↓↓↓

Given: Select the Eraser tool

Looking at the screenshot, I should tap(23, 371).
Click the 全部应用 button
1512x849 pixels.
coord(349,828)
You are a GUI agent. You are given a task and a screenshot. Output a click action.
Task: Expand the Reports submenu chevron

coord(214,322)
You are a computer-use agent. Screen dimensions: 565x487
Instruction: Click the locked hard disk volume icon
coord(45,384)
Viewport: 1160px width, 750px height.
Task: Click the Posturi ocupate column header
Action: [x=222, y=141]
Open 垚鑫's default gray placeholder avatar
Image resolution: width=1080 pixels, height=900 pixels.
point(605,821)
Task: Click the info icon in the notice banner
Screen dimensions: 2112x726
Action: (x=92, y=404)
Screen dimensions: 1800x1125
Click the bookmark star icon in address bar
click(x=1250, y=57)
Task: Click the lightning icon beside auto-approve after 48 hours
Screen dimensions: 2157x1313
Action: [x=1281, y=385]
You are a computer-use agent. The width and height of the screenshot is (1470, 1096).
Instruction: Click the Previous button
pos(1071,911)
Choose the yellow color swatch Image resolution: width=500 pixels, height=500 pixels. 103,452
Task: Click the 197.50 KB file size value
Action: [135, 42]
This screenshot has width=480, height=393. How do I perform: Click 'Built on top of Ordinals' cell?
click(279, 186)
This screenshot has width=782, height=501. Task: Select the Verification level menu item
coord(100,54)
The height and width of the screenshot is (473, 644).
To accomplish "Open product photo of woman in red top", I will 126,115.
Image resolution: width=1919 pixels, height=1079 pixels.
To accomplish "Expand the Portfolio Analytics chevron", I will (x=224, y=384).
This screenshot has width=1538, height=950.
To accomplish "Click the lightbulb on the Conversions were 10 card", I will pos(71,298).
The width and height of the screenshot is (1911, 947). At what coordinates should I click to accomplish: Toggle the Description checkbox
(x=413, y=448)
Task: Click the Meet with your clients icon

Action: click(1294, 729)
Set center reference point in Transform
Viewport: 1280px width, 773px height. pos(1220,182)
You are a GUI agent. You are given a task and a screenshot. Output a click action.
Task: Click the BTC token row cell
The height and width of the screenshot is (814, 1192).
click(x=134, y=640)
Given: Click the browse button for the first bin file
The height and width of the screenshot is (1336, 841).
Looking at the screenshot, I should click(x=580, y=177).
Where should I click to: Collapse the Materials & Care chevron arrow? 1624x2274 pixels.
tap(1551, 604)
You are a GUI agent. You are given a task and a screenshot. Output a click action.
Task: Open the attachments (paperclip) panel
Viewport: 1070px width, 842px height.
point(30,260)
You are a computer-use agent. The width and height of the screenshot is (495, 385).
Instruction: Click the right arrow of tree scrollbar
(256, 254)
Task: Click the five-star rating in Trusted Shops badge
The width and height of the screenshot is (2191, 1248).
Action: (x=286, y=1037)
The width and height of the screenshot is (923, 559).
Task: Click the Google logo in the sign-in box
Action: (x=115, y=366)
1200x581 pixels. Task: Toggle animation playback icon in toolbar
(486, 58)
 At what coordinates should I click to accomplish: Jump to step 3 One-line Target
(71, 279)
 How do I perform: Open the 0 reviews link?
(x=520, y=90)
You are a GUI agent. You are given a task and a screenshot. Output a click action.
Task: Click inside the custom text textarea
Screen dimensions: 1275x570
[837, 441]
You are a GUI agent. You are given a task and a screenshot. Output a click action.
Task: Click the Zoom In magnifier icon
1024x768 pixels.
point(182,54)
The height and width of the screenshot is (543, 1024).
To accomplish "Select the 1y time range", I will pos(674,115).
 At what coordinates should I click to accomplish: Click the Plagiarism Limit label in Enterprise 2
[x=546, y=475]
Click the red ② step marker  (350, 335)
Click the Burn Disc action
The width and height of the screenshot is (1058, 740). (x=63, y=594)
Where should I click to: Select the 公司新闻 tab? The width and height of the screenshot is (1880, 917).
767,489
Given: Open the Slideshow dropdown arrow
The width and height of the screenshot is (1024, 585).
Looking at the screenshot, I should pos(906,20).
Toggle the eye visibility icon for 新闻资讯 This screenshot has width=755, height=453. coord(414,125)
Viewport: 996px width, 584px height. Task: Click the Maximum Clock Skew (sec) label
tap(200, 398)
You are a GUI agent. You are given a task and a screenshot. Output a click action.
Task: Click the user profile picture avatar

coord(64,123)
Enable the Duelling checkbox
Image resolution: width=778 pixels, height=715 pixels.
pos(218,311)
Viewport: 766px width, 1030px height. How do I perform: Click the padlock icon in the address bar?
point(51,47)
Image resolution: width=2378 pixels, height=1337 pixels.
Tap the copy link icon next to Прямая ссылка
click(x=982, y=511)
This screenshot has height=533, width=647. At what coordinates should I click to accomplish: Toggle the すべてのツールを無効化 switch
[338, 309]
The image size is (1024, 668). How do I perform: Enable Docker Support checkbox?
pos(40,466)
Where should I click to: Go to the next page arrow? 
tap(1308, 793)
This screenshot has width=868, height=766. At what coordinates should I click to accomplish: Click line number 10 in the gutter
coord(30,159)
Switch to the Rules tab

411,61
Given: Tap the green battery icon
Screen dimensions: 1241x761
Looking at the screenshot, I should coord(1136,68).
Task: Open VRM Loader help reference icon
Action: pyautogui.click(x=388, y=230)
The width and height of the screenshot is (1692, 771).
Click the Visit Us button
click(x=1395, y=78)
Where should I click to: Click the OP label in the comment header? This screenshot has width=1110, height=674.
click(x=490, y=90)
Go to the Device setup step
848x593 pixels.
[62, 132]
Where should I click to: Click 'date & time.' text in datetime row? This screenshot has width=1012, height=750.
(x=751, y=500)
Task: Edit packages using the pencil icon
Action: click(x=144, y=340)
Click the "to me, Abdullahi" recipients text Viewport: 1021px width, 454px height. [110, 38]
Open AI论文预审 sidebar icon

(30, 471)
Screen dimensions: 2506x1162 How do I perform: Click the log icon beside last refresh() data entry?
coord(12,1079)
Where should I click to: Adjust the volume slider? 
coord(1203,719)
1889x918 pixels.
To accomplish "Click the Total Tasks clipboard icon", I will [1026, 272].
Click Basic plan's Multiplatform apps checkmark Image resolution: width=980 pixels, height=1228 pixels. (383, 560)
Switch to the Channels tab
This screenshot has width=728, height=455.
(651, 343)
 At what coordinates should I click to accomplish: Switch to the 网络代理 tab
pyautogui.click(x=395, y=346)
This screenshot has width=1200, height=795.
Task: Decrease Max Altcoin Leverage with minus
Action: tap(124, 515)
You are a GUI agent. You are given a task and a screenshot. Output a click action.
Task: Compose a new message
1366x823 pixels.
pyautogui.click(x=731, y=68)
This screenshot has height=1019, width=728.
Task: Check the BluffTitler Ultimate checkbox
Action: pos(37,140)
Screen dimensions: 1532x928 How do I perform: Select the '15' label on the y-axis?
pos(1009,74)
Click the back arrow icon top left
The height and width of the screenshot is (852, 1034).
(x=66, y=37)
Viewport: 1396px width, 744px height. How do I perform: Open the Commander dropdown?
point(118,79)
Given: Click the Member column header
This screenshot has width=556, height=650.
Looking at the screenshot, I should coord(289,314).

↑↑↑

Task description: Having read the entries, output all of them verbatim.

Answer for the task:
Given: Select the Eraser tool

Looking at the screenshot, I should tap(23, 371).
Click the 全部应用 button
1512x849 pixels.
coord(349,828)
You are a GUI agent. You are given a task and a screenshot. Output a click action.
Task: Expand the Reports submenu chevron

coord(214,322)
You are a computer-use agent. Screen dimensions: 565x487
Instruction: Click the locked hard disk volume icon
coord(45,384)
Viewport: 1160px width, 750px height.
Task: Click the Posturi ocupate column header
Action: [x=222, y=141]
Open 垚鑫's default gray placeholder avatar
Image resolution: width=1080 pixels, height=900 pixels.
point(605,821)
Task: Click the info icon in the notice banner
Screen dimensions: 2112x726
Action: (x=92, y=404)
Screen dimensions: 1800x1125
Click the bookmark star icon in address bar
click(x=1250, y=57)
Task: Click the lightning icon beside auto-approve after 48 hours
Screen dimensions: 2157x1313
Action: [x=1281, y=385]
You are a computer-use agent. The width and height of the screenshot is (1470, 1096).
Instruction: Click the Previous button
pos(1071,911)
Choose the yellow color swatch Image resolution: width=500 pixels, height=500 pixels. 103,452
Task: Click the 197.50 KB file size value
Action: [135, 42]
This screenshot has width=480, height=393. How do I perform: Click 'Built on top of Ordinals' cell?
click(279, 186)
This screenshot has width=782, height=501. Task: Select the Verification level menu item
coord(100,54)
The height and width of the screenshot is (473, 644).
To accomplish "Open product photo of woman in red top", I will 126,115.
Image resolution: width=1919 pixels, height=1079 pixels.
To accomplish "Expand the Portfolio Analytics chevron", I will (x=224, y=384).
This screenshot has width=1538, height=950.
To accomplish "Click the lightbulb on the Conversions were 10 card", I will pos(71,298).
The width and height of the screenshot is (1911, 947). At what coordinates should I click to accomplish: Toggle the Description checkbox
(x=413, y=448)
Task: Click the Meet with your clients icon

Action: click(1294, 729)
Set center reference point in Transform
Viewport: 1280px width, 773px height. pos(1220,182)
You are a GUI agent. You are given a task and a screenshot. Output a click action.
Task: Click the BTC token row cell
The height and width of the screenshot is (814, 1192).
click(x=134, y=640)
Given: Click the browse button for the first bin file
The height and width of the screenshot is (1336, 841).
Looking at the screenshot, I should click(x=580, y=177).
Where should I click to: Collapse the Materials & Care chevron arrow? 1624x2274 pixels.
tap(1551, 604)
You are a GUI agent. You are given a task and a screenshot. Output a click action.
Task: Open the attachments (paperclip) panel
Viewport: 1070px width, 842px height.
point(30,260)
You are a computer-use agent. The width and height of the screenshot is (495, 385).
Instruction: Click the right arrow of tree scrollbar
(256, 254)
Task: Click the five-star rating in Trusted Shops badge
The width and height of the screenshot is (2191, 1248).
Action: (x=286, y=1037)
The width and height of the screenshot is (923, 559).
Task: Click the Google logo in the sign-in box
Action: (x=115, y=366)
1200x581 pixels. Task: Toggle animation playback icon in toolbar
(486, 58)
 At what coordinates should I click to accomplish: Jump to step 3 One-line Target
(71, 279)
 How do I perform: Open the 0 reviews link?
(x=520, y=90)
You are a GUI agent. You are given a task and a screenshot. Output a click action.
Task: Click inside the custom text textarea
Screen dimensions: 1275x570
[837, 441]
You are a GUI agent. You are given a task and a screenshot. Output a click action.
Task: Click the Zoom In magnifier icon
1024x768 pixels.
point(182,54)
The height and width of the screenshot is (543, 1024).
To accomplish "Select the 1y time range", I will pos(674,115).
 At what coordinates should I click to accomplish: Click the Plagiarism Limit label in Enterprise 2
[x=546, y=475]
Click the red ② step marker  (350, 335)
Click the Burn Disc action
The width and height of the screenshot is (1058, 740). (x=63, y=594)
Where should I click to: Select the 公司新闻 tab? The width and height of the screenshot is (1880, 917).
767,489
Given: Open the Slideshow dropdown arrow
The width and height of the screenshot is (1024, 585).
Looking at the screenshot, I should pos(906,20).
Toggle the eye visibility icon for 新闻资讯 This screenshot has width=755, height=453. coord(414,125)
Viewport: 996px width, 584px height. Task: Click the Maximum Clock Skew (sec) label
tap(200, 398)
You are a GUI agent. You are given a task and a screenshot. Output a click action.
Task: Click the user profile picture avatar

coord(64,123)
Enable the Duelling checkbox
Image resolution: width=778 pixels, height=715 pixels.
pos(218,311)
Viewport: 766px width, 1030px height. How do I perform: Click the padlock icon in the address bar?
point(51,47)
Image resolution: width=2378 pixels, height=1337 pixels.
Tap the copy link icon next to Прямая ссылка
click(x=982, y=511)
This screenshot has height=533, width=647. At what coordinates should I click to accomplish: Toggle the すべてのツールを無効化 switch
[338, 309]
The image size is (1024, 668). How do I perform: Enable Docker Support checkbox?
pos(40,466)
Where should I click to: Go to the next page arrow? 
tap(1308, 793)
This screenshot has width=868, height=766. At what coordinates should I click to accomplish: Click line number 10 in the gutter
coord(30,159)
Switch to the Rules tab

411,61
Given: Tap the green battery icon
Screen dimensions: 1241x761
Looking at the screenshot, I should coord(1136,68).
Task: Open VRM Loader help reference icon
Action: pyautogui.click(x=388, y=230)
The width and height of the screenshot is (1692, 771).
Click the Visit Us button
click(x=1395, y=78)
Where should I click to: Click the OP label in the comment header? This screenshot has width=1110, height=674.
click(x=490, y=90)
Go to the Device setup step
848x593 pixels.
[62, 132]
Where should I click to: Click 'date & time.' text in datetime row? This screenshot has width=1012, height=750.
(x=751, y=500)
Task: Edit packages using the pencil icon
Action: click(x=144, y=340)
Click the "to me, Abdullahi" recipients text Viewport: 1021px width, 454px height. [110, 38]
Open AI论文预审 sidebar icon

(30, 471)
Screen dimensions: 2506x1162 How do I perform: Click the log icon beside last refresh() data entry?
coord(12,1079)
Where should I click to: Adjust the volume slider? 
coord(1203,719)
1889x918 pixels.
To accomplish "Click the Total Tasks clipboard icon", I will [1026, 272].
Click Basic plan's Multiplatform apps checkmark Image resolution: width=980 pixels, height=1228 pixels. (383, 560)
Switch to the Channels tab
This screenshot has width=728, height=455.
(651, 343)
 At what coordinates should I click to accomplish: Switch to the 网络代理 tab
pyautogui.click(x=395, y=346)
This screenshot has width=1200, height=795.
Task: Decrease Max Altcoin Leverage with minus
Action: tap(124, 515)
You are a GUI agent. You are given a task and a screenshot. Output a click action.
Task: Compose a new message
1366x823 pixels.
pyautogui.click(x=731, y=68)
This screenshot has height=1019, width=728.
Task: Check the BluffTitler Ultimate checkbox
Action: pos(37,140)
Screen dimensions: 1532x928 How do I perform: Select the '15' label on the y-axis?
pos(1009,74)
Click the back arrow icon top left
The height and width of the screenshot is (852, 1034).
(x=66, y=37)
Viewport: 1396px width, 744px height. How do I perform: Open the Commander dropdown?
point(118,79)
Given: Click the Member column header
This screenshot has width=556, height=650.
Looking at the screenshot, I should coord(289,314).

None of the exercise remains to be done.